* [EXCERPTED PASSAGE]:
━━━━━━━━

The second reason is that plant breeding has for long operated at the wrong end of biodiversity. Breeding has initially replaced many genetically diverse farmers’ varieties in Europe between 1850 and 1950, reducing diversity at the field level [ref 1]. Uniformity was both a logical outcome of increasingly effective selection, and as a breeding goal going hand in hand with the mechanisation trends in farming during that same period. At the global scale, the Green Revolution has replaced vast amounts of diversity from the 1960s onwards. International cooperation in breeding, either by the international agricultural research centres, or by internationally operating companies, has spread single uniform varieties over large production areas, at least initially. That this loss of diversity in the field was recognised by breeders, and triggered the establishment of many genebanks, does not prevent breeding to be a cause of the loss of crop genetic diversity.

Trends reverse

We can however confidently say that in Europe, breeding is currently contributing to diversity. An increasing body of scientific publications based on genomic analysis show that the genetic diversity among varieties is increasing [ref 2]. These studies mention two main drivers: a) breeding methods and b) market.

  1. Marker assisted breeding has allowed breeders to use more distant materials in breeding, thus introgressing a broader array of diversity into elite germplasm. Perhaps also more efficient selection methods in mutation breeding may have helped [ref 3].
  2. In vegetables, a claim is that market demands have broadened the genetic diversity. That is most obvious in tomato, where a current diversity of shapes, tastes and colours have replaced standard types of tomato in the 1980s [ref 4].

━━━━━━━━

* [DATA FOR ANALYSIS]:
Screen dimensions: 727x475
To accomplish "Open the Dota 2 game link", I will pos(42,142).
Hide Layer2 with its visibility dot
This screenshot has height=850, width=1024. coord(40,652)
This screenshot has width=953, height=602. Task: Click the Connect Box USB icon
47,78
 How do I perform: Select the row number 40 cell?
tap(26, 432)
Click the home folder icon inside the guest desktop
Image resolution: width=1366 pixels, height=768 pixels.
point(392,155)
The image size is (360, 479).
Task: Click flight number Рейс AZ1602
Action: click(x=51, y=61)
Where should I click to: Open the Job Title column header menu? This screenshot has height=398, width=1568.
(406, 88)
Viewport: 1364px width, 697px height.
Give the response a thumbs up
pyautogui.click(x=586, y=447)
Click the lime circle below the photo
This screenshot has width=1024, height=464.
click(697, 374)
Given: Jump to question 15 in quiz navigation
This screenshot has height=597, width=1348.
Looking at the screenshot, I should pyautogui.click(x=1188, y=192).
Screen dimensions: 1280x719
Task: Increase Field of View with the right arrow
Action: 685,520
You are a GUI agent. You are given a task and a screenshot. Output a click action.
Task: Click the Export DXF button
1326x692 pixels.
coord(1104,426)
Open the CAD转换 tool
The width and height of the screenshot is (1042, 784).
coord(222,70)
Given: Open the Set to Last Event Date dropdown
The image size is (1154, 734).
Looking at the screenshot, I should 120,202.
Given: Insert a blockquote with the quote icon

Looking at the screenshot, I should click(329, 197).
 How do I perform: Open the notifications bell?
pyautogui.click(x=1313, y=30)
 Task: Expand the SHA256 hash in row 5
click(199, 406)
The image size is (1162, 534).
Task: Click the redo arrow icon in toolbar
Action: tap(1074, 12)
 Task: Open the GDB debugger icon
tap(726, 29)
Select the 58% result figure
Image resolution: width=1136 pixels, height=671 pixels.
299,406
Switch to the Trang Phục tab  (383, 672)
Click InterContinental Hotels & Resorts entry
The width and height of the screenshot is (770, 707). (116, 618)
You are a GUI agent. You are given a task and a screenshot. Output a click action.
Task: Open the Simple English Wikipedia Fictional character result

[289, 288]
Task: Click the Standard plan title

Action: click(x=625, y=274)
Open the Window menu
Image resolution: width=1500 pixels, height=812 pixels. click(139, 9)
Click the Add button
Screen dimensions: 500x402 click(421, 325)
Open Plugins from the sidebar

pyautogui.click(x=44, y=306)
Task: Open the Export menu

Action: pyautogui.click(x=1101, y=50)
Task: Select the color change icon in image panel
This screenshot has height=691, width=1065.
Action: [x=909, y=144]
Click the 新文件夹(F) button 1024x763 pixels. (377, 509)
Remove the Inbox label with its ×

━━━━━━━━

* [WHAT THIS EXERCISE ASKS]:
**a.** According to the passage on plant breeding and biodiversity, which two main drivers do the studies name for the rising genetic diversity among varieties?
**b.** Continue the passage on plant breeding and biodiversity, starting after its last sentence.

* [RESULTS FOR EACH TASK]:
**a.** Breeding methods and the market.

**b.**
Will this message convince society? Our experience is that the diversity of consumer traits in tomato does convince a lot of people of the importance of breeding. Whether it will also be persuasive in the biodiversity debate remains to be seen. Protected cultivation of tomatoes is not commonly part of the ‘picture’ that society has when speaking of biodiversity, and genetic diversity among wheat varieties is not very convincing for people who have problems identifying wheat and barley. But in discussions with politicians, … it may help. The next logical question we can expect is: ‘what could you do more?’. We have to see when diversity within a variety could be functional, and then how the uniformity requirements (for farmers, processors and consumers) could be matched with diversity in the field. Could gene editing support the combination of diversity and uniformity?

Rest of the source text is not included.